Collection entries
*-*-*

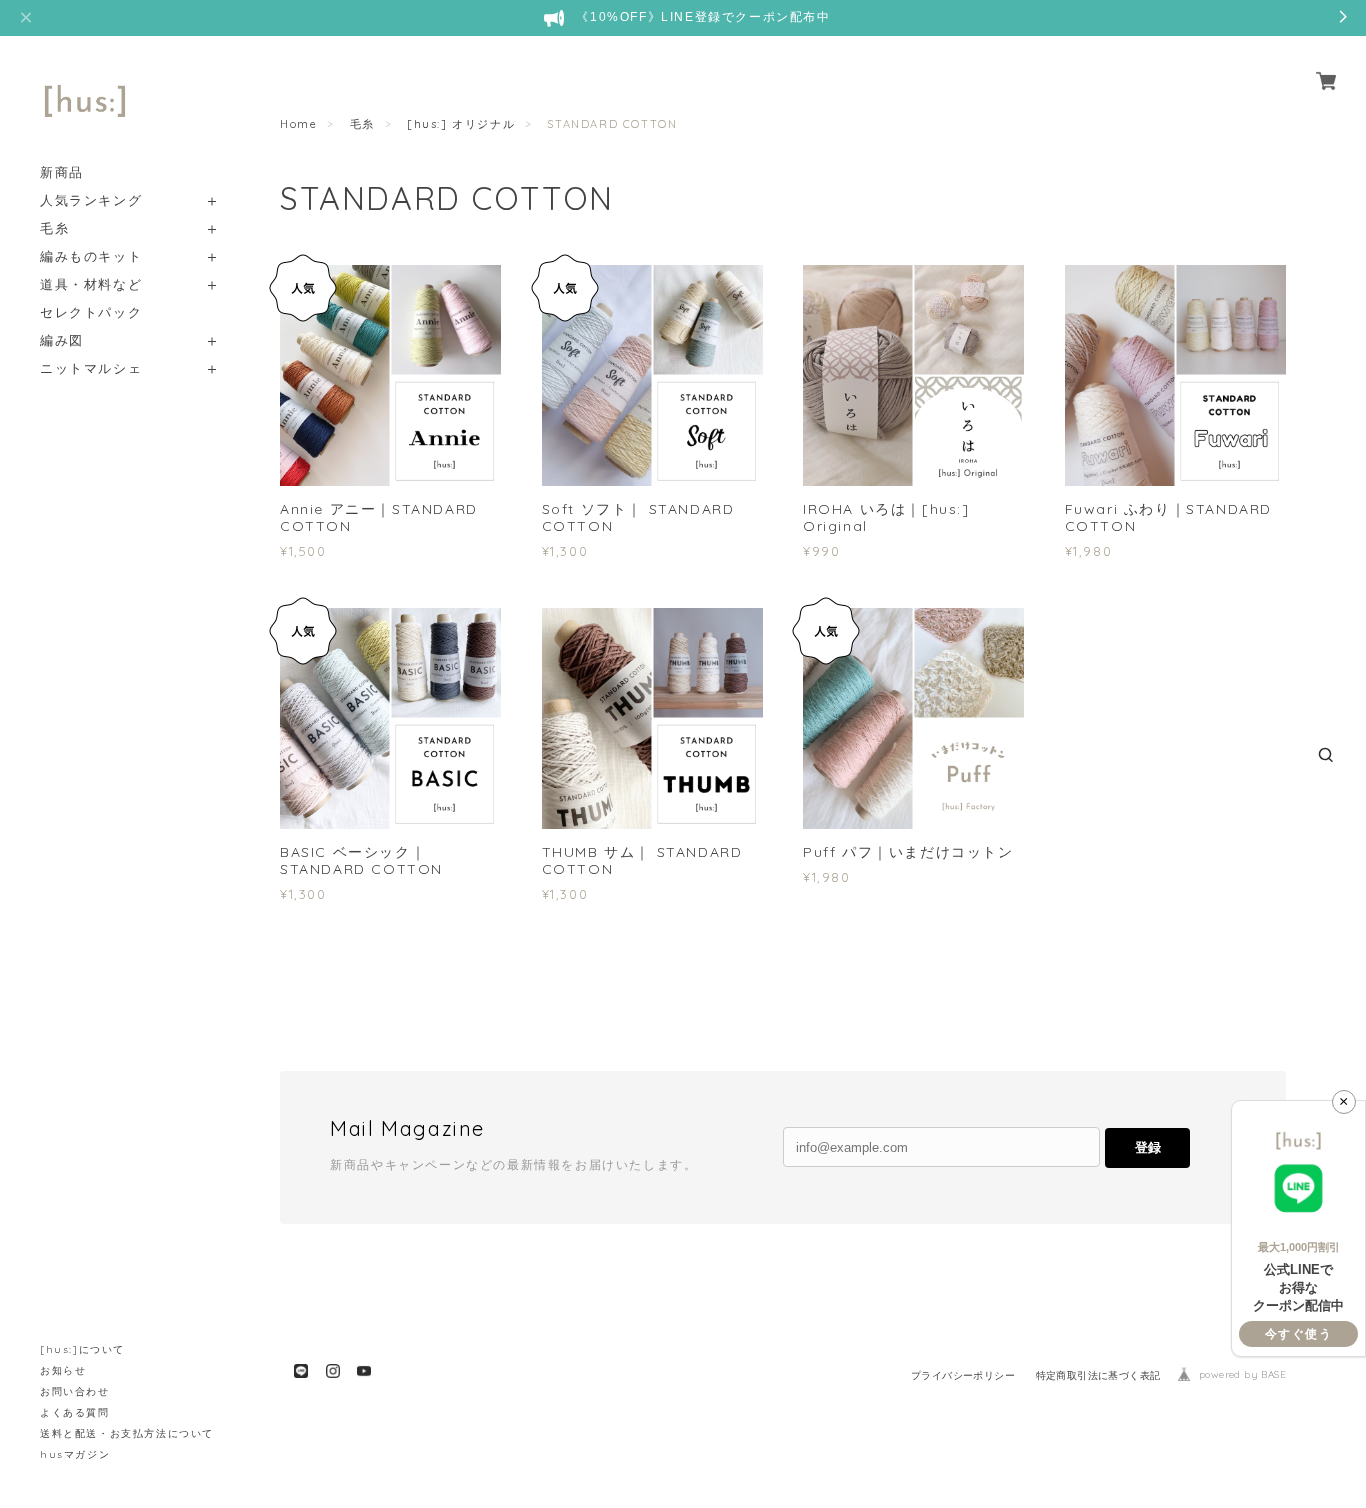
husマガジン (75, 1454)
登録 (1148, 1147)
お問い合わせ (75, 1391)
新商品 (62, 172)
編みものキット (91, 256)
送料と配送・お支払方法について (127, 1433)
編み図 (62, 340)
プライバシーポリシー (963, 1375)
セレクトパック (91, 312)
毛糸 (54, 228)
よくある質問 (75, 1412)
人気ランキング (91, 200)
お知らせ (63, 1370)
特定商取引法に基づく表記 (1098, 1375)
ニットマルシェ (91, 368)
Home (298, 124)
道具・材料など (91, 284)
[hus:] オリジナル (461, 124)
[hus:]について (82, 1349)
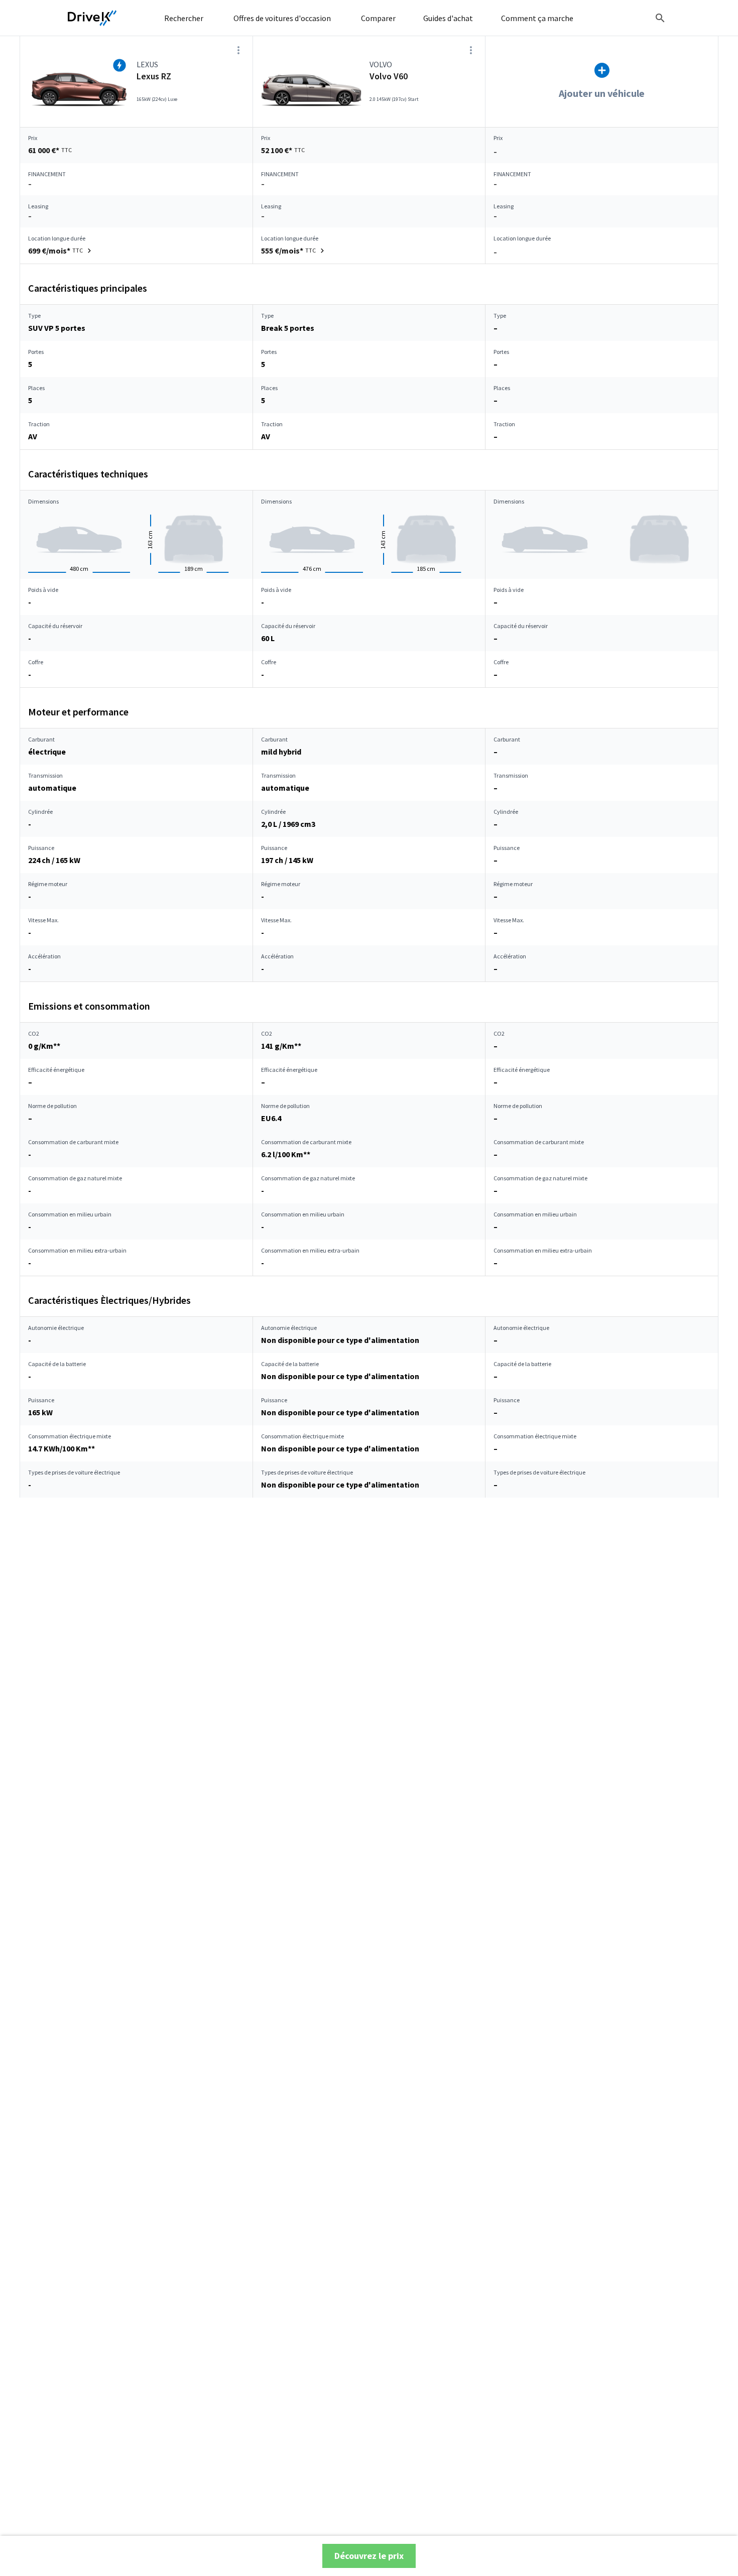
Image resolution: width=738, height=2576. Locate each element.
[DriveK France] (92, 18)
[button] (61, 250)
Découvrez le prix (369, 2555)
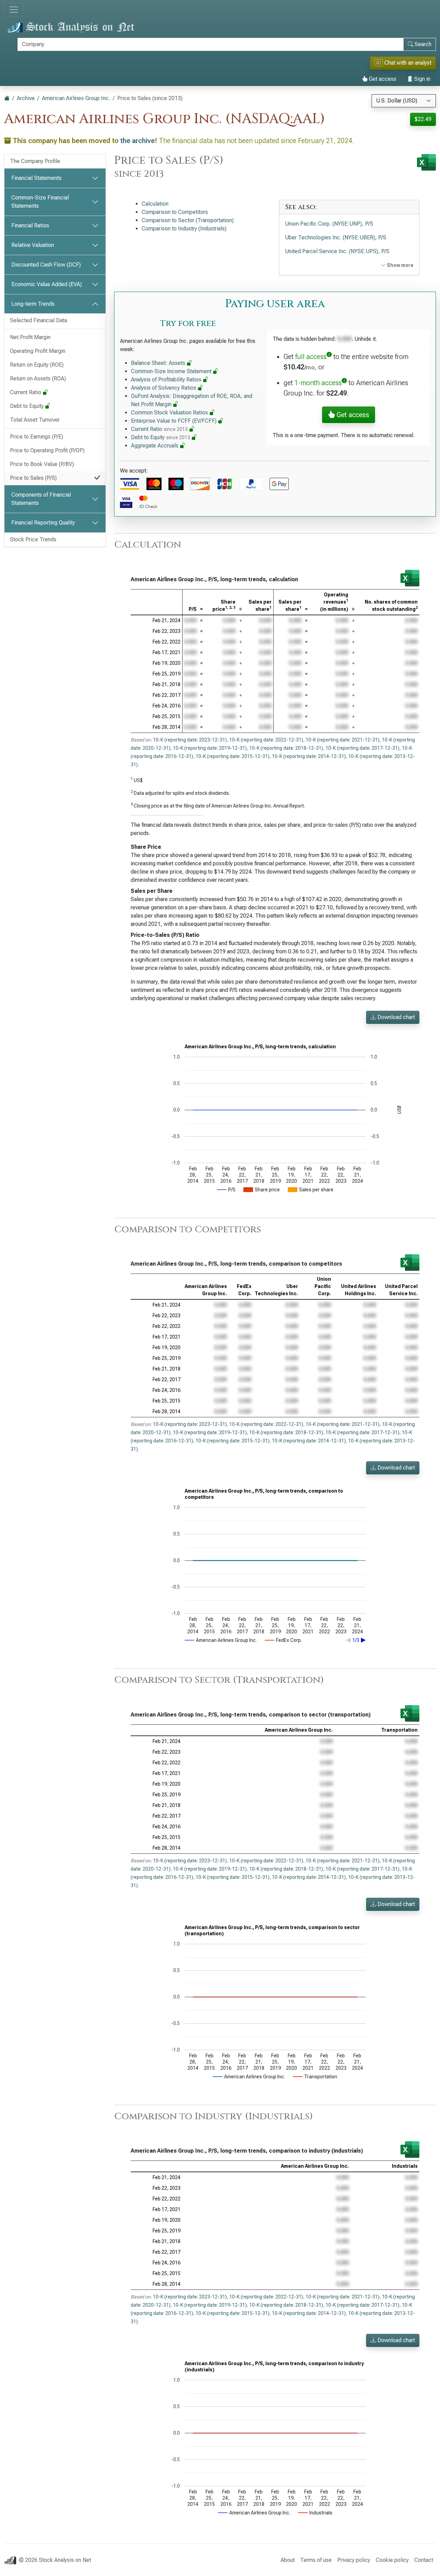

*-*-*

# Work instruction
Repeat the entries exactly. Any picture is to be left out.

# Solution to this problem
husマガジン (75, 1454)
登録 (1148, 1147)
お問い合わせ (75, 1391)
新商品 (62, 172)
編みものキット (91, 256)
送料と配送・お支払方法について (127, 1433)
編み図 (62, 340)
プライバシーポリシー (963, 1375)
セレクトパック (91, 312)
毛糸 (54, 228)
よくある質問 (75, 1412)
人気ランキング (91, 200)
お知らせ (63, 1370)
特定商取引法に基づく表記 (1098, 1375)
ニットマルシェ (91, 368)
Home (298, 124)
道具・材料など (91, 284)
[hus:] オリジナル (461, 124)
[hus:]について (82, 1349)
Image resolution: width=738, height=2576. Locate each element.
[DriveK France] (92, 18)
[button] (61, 250)
Découvrez le prix (369, 2555)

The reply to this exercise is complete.